Leonardo da Vinci, arguably the greatest visionary, scribbled this line in his notebook (vol.2) some 500 years ago. Naturally, countless scholars are nowadays pondering what this simple yet powerful statement means. Surely, they have written volumes.
I chanced upon the line while watching a Science channel program about extinction. And although I clearly doubt that's what da Vinci intended (there was no real concept of extinction or evolution for that matter until the 1800s), I thought it used in a very befitting manner.
Further reading resulted in me stumbling upon an article called "A Mathematical Model for Mass Extinction" (Newman, Mark) where the following scientific observations can be found:
"Of all the species that have lived on the Earth, since life first appeared here 3 billion years ago, only about one in a thousand is still living today. All the others, the vast majority, became extinct..."
Curious isn't it? What's even more curious is that extinction apparently has aided evolution throughout the eons. "The population and repopulation of an ecological niche by species after species allows for the testing of a much wider range of survival strategies than the slower process of phyletic transformation by which a species gradually adapts its morphology and behavior to its surroundings." We are literally the result of the death of others. Many many others.

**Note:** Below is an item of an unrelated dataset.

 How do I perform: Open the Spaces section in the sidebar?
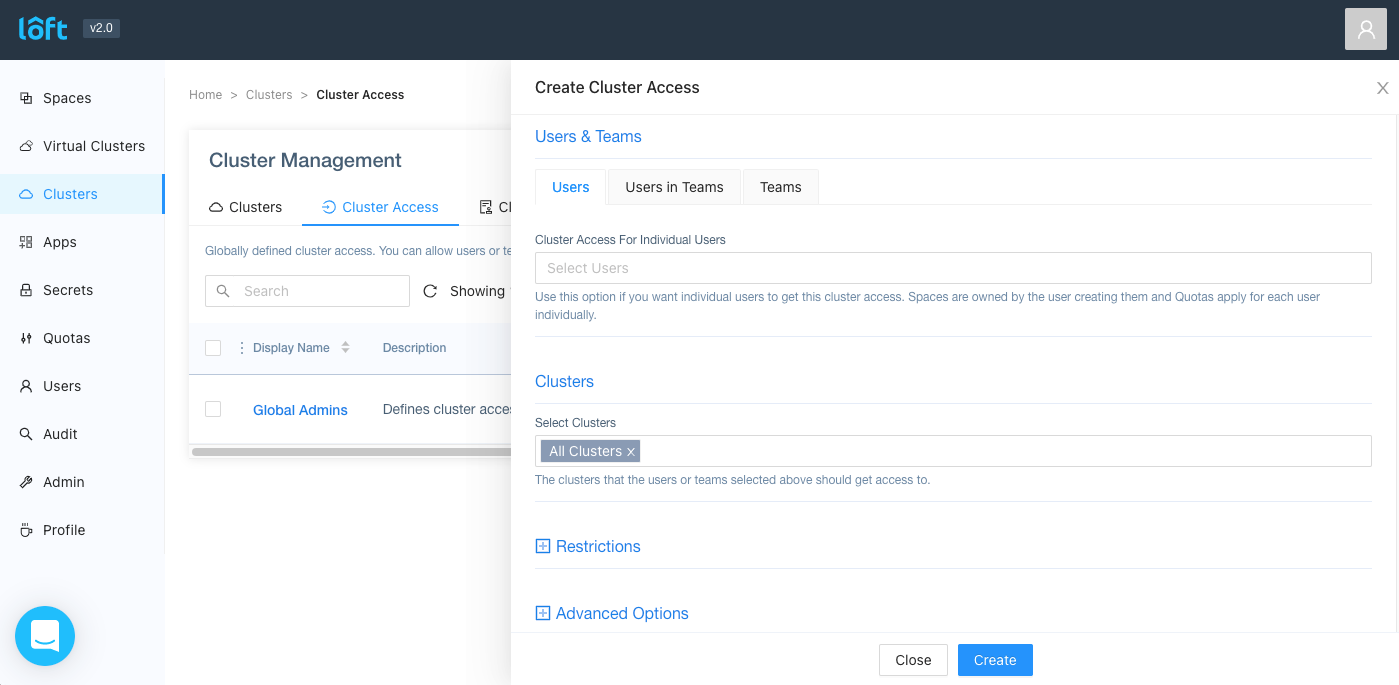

"(This) leads us to some crucial questions about the process, the most fundamental of which is this: is extinction a natural part of the evolution process, or is it simply a chance result of occasional catastrophes?"
Whether by design or happenstance, something, some force, some chain of events has been skimming life and we happen to be the froth that's left behind. It seems fortunate. However, as the article points out, "there is nothing... to suggest that the species alive at present are special in any way. Presumably they too will become extinct... and make way for successors themselves."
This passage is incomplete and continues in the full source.